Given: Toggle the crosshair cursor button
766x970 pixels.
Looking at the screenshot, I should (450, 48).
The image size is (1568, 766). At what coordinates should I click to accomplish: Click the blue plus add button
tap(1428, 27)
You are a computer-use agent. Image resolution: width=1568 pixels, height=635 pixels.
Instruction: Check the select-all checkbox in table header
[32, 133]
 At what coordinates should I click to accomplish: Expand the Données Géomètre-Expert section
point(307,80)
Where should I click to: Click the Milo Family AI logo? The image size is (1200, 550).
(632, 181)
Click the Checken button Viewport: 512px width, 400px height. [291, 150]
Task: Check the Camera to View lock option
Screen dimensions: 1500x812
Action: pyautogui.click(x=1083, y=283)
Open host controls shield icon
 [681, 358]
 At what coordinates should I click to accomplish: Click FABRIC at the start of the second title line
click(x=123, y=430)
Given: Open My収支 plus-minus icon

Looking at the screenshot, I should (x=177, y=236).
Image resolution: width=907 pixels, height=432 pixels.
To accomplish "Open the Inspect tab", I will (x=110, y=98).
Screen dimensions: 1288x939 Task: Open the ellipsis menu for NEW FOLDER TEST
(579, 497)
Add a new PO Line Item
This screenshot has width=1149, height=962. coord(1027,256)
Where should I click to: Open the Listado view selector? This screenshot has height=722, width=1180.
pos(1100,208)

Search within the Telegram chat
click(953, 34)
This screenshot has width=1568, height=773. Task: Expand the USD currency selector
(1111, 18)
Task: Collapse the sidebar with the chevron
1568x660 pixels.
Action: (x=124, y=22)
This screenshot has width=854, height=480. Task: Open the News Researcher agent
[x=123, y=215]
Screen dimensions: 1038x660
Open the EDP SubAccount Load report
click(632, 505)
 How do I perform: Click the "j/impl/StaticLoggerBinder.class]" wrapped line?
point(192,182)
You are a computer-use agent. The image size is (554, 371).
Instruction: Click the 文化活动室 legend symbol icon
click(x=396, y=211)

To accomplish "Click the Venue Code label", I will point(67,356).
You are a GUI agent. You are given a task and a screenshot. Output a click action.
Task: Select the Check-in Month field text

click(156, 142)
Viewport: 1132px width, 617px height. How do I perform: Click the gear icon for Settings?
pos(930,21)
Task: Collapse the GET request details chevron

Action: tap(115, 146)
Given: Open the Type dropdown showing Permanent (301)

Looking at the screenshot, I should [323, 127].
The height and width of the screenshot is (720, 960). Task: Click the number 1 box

Problem to work on: Please transcribe the listing in full. Keep each line exact.

Finished exercise:
Given: Toggle the crosshair cursor button
766x970 pixels.
Looking at the screenshot, I should (450, 48).
The image size is (1568, 766). At what coordinates should I click to accomplish: Click the blue plus add button
tap(1428, 27)
You are a computer-use agent. Image resolution: width=1568 pixels, height=635 pixels.
Instruction: Check the select-all checkbox in table header
[32, 133]
 At what coordinates should I click to accomplish: Expand the Données Géomètre-Expert section
point(307,80)
Where should I click to: Click the Milo Family AI logo? The image size is (1200, 550).
(632, 181)
Click the Checken button Viewport: 512px width, 400px height. [291, 150]
Task: Check the Camera to View lock option
Screen dimensions: 1500x812
Action: pyautogui.click(x=1083, y=283)
Open host controls shield icon
 [681, 358]
 At what coordinates should I click to accomplish: Click FABRIC at the start of the second title line
click(x=123, y=430)
Given: Open My収支 plus-minus icon

Looking at the screenshot, I should (x=177, y=236).
Image resolution: width=907 pixels, height=432 pixels.
To accomplish "Open the Inspect tab", I will (x=110, y=98).
Screen dimensions: 1288x939 Task: Open the ellipsis menu for NEW FOLDER TEST
(579, 497)
Add a new PO Line Item
This screenshot has width=1149, height=962. coord(1027,256)
Where should I click to: Open the Listado view selector? This screenshot has height=722, width=1180.
pos(1100,208)

Search within the Telegram chat
click(953, 34)
This screenshot has width=1568, height=773. Task: Expand the USD currency selector
(1111, 18)
Task: Collapse the sidebar with the chevron
1568x660 pixels.
Action: (x=124, y=22)
This screenshot has width=854, height=480. Task: Open the News Researcher agent
[x=123, y=215]
Screen dimensions: 1038x660
Open the EDP SubAccount Load report
click(632, 505)
 How do I perform: Click the "j/impl/StaticLoggerBinder.class]" wrapped line?
point(192,182)
You are a computer-use agent. The image size is (554, 371).
Instruction: Click the 文化活动室 legend symbol icon
click(x=396, y=211)

To accomplish "Click the Venue Code label", I will point(67,356).
You are a GUI agent. You are given a task and a screenshot. Output a click action.
Task: Select the Check-in Month field text

click(156, 142)
Viewport: 1132px width, 617px height. How do I perform: Click the gear icon for Settings?
pos(930,21)
Task: Collapse the GET request details chevron

Action: tap(115, 146)
Given: Open the Type dropdown showing Permanent (301)

Looking at the screenshot, I should [323, 127].
The height and width of the screenshot is (720, 960). Task: Click the number 1 box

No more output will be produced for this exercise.